:: WHAT YOU HAVE TO DO ::
Repeat the whole listing below precisely. Omit all pictures.

:: SOURCE DATA ::
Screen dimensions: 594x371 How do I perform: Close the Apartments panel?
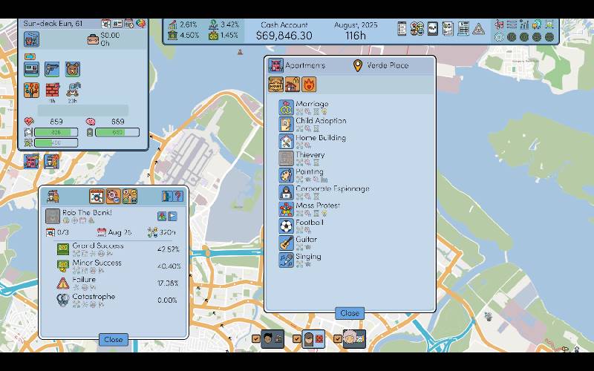pyautogui.click(x=349, y=313)
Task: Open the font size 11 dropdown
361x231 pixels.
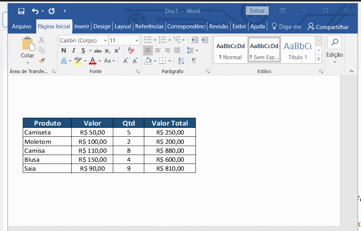Action: (137, 41)
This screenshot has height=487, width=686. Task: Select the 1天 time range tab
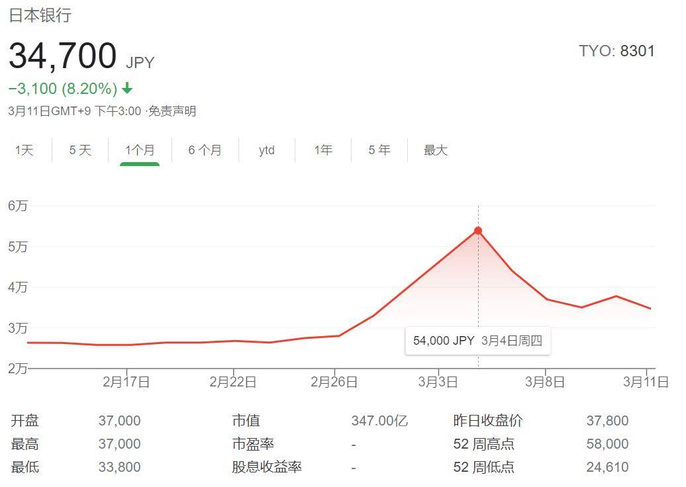click(x=24, y=150)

:: SOLUTION TO THE PROBLEM ::
Screen dimensions: 594x371 How do I perform: Close the Apartments panel?
pyautogui.click(x=349, y=313)
Task: Open the font size 11 dropdown
361x231 pixels.
Action: (137, 41)
This screenshot has height=487, width=686. Task: Select the 1天 time range tab
click(x=24, y=150)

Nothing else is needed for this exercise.